Même si Julien Fortin assure que les pratiques ont déjà évolué chez les agriculteurs, la couverture du terrain est un des sujets sondés à la loupe à Thorigné-d’Anjou. Car un sol nu reste plus fragile à l’érosion au contraire d’un sol couvert qui s’avère plus résilient. «La pratique classique c’est de récolter, de laisser à nu, puis de semer, expose Julien Fortin. A Thorigné, on expérimente un semis double : on répand du trèfle en même temps que des céréales. Ainsi le trèfle pousse doucement sous couvert puis s’épanouit après la moisson.» Les avantages sont multiples : économiser en mécanisation. Avoir un sol toujours couvert et éviter l’évaporation en cas de sécheresse. Le trèfle peut ensuite être pâturé par des vaches, elles-mêmes à l’étude. «Notre Limousine est belle mais c’est un grand format, elle atteint sa taille adulte moins rapidement et coûte plus cher à engraisser. Même si elle produit au final plus de viande.» Sur la ferme, les chercheurs travaillent à un croisement entre Limousine et Angus, une race plus petite produisant une viande grasse de qualité. «Ces vaches doivent mieux répondre aux attentes du consommateur, fournir des morceaux plus petits, et réduire les coûts d’élevage avec la consommation de davantage d’herbe pâturée produite sur place que de céréales importées.»

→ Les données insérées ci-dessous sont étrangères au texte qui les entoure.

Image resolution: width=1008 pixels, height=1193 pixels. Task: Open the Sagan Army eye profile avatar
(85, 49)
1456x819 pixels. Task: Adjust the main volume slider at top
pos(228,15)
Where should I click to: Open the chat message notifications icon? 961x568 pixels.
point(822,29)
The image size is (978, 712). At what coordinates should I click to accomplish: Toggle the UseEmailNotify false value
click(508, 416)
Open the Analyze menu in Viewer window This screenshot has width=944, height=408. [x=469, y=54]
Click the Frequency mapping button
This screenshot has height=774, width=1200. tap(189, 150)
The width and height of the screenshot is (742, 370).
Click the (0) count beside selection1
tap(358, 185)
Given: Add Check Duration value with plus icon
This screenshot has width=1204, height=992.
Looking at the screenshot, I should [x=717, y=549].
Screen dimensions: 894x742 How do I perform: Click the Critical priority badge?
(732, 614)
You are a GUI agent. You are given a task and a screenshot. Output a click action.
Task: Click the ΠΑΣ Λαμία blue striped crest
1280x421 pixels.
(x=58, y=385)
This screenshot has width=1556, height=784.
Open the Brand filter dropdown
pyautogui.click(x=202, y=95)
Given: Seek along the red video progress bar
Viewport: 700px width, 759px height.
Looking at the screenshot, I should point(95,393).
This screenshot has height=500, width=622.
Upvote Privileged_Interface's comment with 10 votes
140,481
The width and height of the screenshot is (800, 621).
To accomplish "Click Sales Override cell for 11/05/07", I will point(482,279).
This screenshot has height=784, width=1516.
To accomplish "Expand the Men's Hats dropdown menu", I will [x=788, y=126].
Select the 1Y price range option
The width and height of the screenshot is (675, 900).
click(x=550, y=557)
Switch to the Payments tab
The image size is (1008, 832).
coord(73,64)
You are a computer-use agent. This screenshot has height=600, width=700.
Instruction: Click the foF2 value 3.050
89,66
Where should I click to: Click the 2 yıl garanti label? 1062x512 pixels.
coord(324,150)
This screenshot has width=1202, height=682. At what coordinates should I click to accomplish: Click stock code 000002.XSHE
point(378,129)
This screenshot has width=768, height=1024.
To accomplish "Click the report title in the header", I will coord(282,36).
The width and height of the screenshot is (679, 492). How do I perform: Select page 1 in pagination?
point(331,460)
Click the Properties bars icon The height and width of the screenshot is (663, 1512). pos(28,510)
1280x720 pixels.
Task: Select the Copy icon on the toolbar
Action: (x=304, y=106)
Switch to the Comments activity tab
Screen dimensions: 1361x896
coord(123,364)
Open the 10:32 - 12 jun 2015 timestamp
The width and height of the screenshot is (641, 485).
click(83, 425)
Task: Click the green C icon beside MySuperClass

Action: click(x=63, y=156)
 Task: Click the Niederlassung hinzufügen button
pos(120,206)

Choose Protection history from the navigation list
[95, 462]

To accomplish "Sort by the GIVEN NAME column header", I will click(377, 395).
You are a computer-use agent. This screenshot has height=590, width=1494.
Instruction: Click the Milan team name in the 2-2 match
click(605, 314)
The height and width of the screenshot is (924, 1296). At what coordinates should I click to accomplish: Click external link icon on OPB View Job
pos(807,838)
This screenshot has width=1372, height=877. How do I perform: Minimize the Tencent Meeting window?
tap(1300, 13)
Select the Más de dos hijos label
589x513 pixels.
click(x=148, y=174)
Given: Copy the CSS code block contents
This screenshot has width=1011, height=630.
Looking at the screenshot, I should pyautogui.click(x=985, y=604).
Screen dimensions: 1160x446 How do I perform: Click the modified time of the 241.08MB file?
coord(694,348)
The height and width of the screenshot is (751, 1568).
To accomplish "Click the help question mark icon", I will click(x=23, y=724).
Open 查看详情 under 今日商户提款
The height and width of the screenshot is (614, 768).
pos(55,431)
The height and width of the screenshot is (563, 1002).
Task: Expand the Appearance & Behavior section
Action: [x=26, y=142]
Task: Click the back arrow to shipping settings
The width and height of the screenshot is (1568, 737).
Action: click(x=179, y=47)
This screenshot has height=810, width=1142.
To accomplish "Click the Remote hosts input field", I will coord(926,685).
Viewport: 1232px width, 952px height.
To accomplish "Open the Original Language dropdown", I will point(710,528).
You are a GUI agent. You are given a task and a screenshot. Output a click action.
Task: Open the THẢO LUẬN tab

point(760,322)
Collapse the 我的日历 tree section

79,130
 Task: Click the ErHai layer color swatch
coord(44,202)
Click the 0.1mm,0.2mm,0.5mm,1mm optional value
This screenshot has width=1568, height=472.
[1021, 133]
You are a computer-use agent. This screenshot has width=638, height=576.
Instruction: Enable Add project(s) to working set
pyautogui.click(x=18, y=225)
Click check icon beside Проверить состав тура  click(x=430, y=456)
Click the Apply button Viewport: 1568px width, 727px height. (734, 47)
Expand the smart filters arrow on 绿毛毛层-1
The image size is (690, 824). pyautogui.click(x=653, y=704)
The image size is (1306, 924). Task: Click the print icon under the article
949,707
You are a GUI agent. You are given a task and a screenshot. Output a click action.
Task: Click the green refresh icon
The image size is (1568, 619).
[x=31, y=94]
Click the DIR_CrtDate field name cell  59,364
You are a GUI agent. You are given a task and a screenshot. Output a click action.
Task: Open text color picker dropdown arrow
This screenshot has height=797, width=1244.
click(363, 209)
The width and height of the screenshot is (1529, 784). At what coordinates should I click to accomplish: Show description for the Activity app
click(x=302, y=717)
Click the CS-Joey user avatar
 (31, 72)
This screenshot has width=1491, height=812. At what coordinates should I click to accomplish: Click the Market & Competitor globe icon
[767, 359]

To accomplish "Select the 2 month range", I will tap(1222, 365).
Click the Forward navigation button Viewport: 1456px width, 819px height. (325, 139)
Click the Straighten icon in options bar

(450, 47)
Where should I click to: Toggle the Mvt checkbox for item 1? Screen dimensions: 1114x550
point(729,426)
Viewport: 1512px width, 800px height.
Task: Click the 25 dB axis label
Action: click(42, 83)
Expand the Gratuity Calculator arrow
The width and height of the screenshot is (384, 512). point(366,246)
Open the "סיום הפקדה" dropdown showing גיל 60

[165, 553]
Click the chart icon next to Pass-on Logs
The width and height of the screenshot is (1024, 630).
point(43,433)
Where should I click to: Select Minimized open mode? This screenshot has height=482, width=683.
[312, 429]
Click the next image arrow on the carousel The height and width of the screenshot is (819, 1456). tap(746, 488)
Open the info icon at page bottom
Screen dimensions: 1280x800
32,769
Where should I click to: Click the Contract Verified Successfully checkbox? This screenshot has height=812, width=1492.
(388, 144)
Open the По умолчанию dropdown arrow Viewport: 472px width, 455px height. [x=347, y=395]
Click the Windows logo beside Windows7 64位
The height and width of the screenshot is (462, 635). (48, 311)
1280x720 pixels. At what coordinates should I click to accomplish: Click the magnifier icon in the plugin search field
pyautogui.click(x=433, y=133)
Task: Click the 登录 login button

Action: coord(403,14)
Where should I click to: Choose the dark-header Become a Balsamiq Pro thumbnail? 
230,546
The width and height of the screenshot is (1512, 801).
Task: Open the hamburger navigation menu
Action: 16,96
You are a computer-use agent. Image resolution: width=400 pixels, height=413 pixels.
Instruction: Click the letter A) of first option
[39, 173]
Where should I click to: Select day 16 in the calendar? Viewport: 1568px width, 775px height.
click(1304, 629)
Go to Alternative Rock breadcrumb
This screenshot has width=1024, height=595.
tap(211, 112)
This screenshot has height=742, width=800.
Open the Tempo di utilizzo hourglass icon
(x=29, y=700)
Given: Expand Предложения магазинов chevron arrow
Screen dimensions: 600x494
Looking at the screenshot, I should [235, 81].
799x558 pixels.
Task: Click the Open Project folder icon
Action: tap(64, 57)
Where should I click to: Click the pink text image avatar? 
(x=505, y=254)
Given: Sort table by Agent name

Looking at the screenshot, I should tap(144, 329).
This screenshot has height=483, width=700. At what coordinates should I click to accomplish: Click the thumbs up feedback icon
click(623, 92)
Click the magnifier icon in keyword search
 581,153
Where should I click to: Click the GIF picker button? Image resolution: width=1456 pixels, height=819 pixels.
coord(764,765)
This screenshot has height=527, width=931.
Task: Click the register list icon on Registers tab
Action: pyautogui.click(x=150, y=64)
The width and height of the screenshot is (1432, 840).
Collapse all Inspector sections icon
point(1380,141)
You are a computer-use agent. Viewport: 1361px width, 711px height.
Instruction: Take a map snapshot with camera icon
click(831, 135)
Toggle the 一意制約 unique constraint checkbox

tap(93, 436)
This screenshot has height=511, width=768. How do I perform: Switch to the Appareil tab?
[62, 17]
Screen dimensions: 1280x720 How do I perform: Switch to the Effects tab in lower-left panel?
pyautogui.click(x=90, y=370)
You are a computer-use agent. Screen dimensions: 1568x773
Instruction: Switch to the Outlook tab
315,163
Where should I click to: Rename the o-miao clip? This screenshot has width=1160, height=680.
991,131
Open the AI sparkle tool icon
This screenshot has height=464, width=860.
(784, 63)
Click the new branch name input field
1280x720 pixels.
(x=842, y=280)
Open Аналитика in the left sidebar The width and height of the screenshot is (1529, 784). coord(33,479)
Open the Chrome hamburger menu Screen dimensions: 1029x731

«Tout un secteur en mutation»
Pourtant si les espèces végétales ou animales évoluent pour mieux s’adapter aux changements climatiques, le modèle doit aussi être repensé. «La technique ne suffira pas à tout résoudre, complète l’ingénieur. Le bon sens c’est de ramener de la cohérence avec l’unité de surface, redéfinir le lien avec le sol. Peut-être envisager de passer de 80 animaux à 70 sur une même ferme.» Un défi de taille à relever dans une région qui possède un niveau de production élevé. «Le réchauffement climatique va remettre en cause cet équilibre, détaille Aline Vandewalle. Si la production baisse, nous allons nous retrouver avec des abattoirs surdimensionnés, de l’emploi en moins. C’est tout un secteur en mutation auquel il faut réfléchir.»
Alors que la profession reste en partie fragile, économiquement. Sur le terrain, le discours des agriculteurs semble en effet plus pessimiste. A la ferme caprine Entre chèvres et choux, près de Saint-Nazaire, département de la Loire-Atlantique, Jean-Brice Moutault fait du maraîchage, de l’élevage caprin et propose en vente directe des produits laitiers, issus de son exploitation. Il ne cache pas son désarroi alors qu’il n’a pas cessé de pleuvoir dans la région depuis plus de trois semaines. «Le problème dans cette histoire, c’est l’instabilité du climat. Il est difficile de savoir ce qui nous attend d’une année sur l’autre et nous nous retrouvons soit en manque d’eau, soit en excès !» Cette année, l’agriculteur assure avoir dépensé des milliers d’euros pour planter de la luzerne et du trèfle afin de nourrir ces chèvres et atteindre l’autonomie protéique. Mais tout a grillé avec le froid. Il soupire : «La vérité c’est que nous sommes tous démunis face aux aléas du climat.»